Seorang sopir truk Rustam, mengatakan mogok diakibatkan ketidak sepakatan antara sopir dan pihak pengelola batu kerikil. Kesepakatan awal seperti yang telah disampaikan sebelumnya, bahwa tarif per retnya akan dibayarkan sebesar Rp 175 ribu.
Setelah dilakukan pengangkatan di ret pertama, tiba-tiba seorang pengawas mengatakan bahwa per retnya akan dibayar sebesar Rp 130 ribu saja. Tentu hal itu membuat para sopir kesal dan marah hingga mendatangi pihak pengelola. Akibatnya sempat bersitegang antara kedua belah pihak.
“Kita telah disampaikan kemarin bahwa setiap pemuatan batu krikil dari pelabuhan Raha ke Desa Liabalano akan dibayarkan sebesar Rp 175 ribu, namun tiba-tiba pihak perusahaan malah akan membayar kami Rp 130. Itukan merugikan kami, belum lagi biaya solar, makan dan lainnya apa yang akan kita dapatkan. Padahal kita telah muat 1 ret, seharusnya pihak pengelola menyampaikannya sebelum kami muat batu itu, biar tidak ribut seperti sekarang ini,” ujarnya, Rabu 12 Juni 2019.
Sementara itu, Mada, selaku pengawas PT. Fatdeco Tama Waja mengatakan bahwa pihaknya akan menindak lanjuti masalah ini dan akan mengkonfirmasi ke pihak perusahaan untuk tarif setiap pengangkatan.
“Tentu kita juga kaget, padahal kita telah sampaikan untuk tarif setiap pemuatan itu sebesar Rp 130 ribu toh, sekarang jadi Rp 175 ribu, sepertinya terjadi miss komunikasi antara kami dan para driver, ” ugkapnya.

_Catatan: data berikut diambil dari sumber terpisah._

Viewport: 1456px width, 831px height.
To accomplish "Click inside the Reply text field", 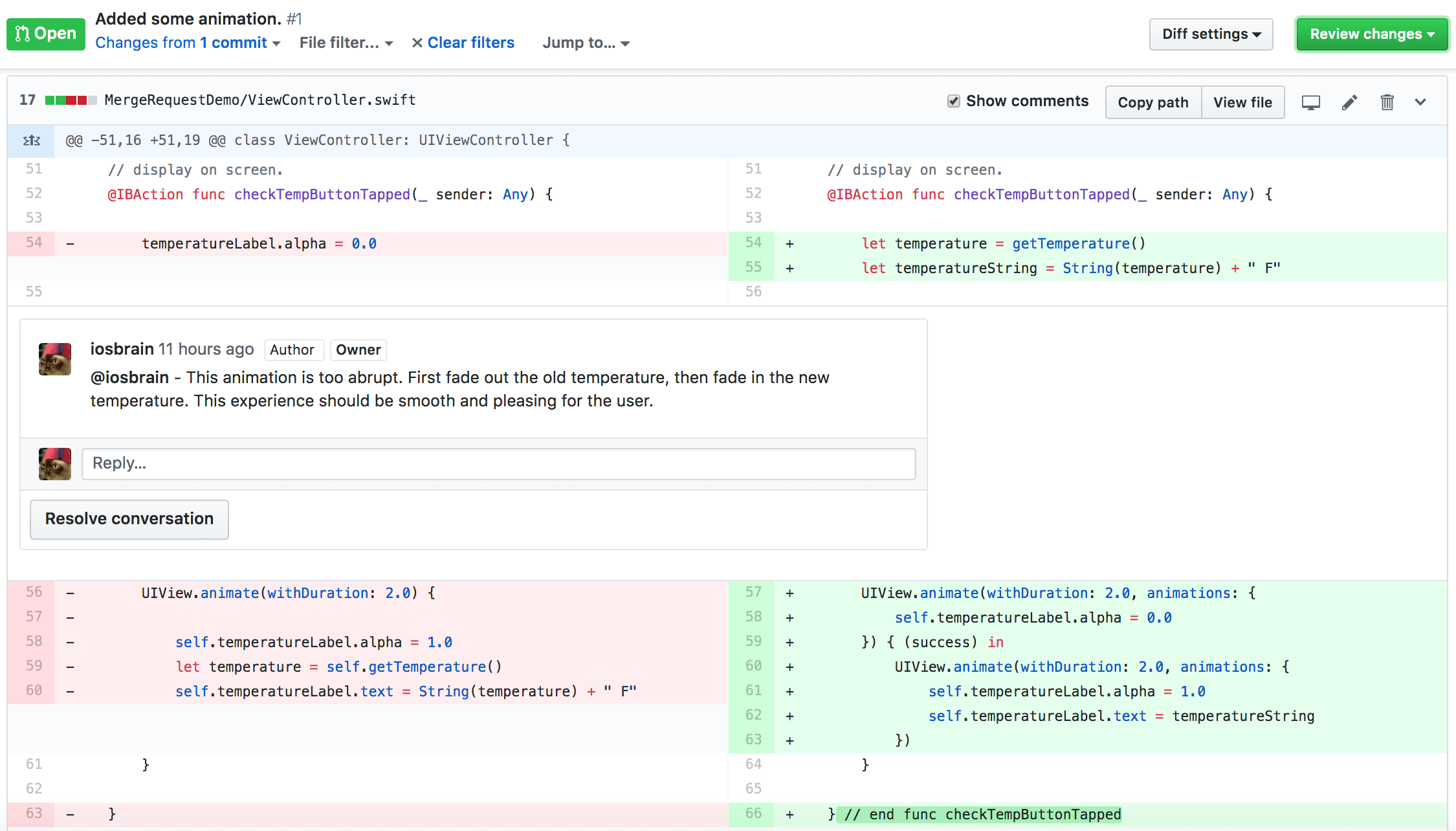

Akibat dari masalah tersebut satuan Polres Muna dari Polsek KP3 dan Satuan Sabhara turun langsung ke TKP, setelah mendapat laporan dari masyarakat. Kepolisian ikut memediasi persoalan ini.
“Kami telah menyampaikan ke pihak yang bertanggung jawab olehnya itu perusahaan mengambil langkah dengan memberikan tarif per retnya Rp 150 ribu dan untuk pemuatan pertama tetap akan dibayarkan sebesar Rp 130 ribu, jadi kalau ada driver yang tidak setuju boleh untuk pulang, ” ujar Kasat Sabhara Iptu A. Pontjo.
Dari pantauan Tenggaranews.com, kedua belah pihak kini telah menyepakati hal tersebut dengan melakukan tanda tangan di atas materai pada surat pernyataan yang telah dibuat oleh kedua belah pihak dengan disaksikan pihak Kepolisian.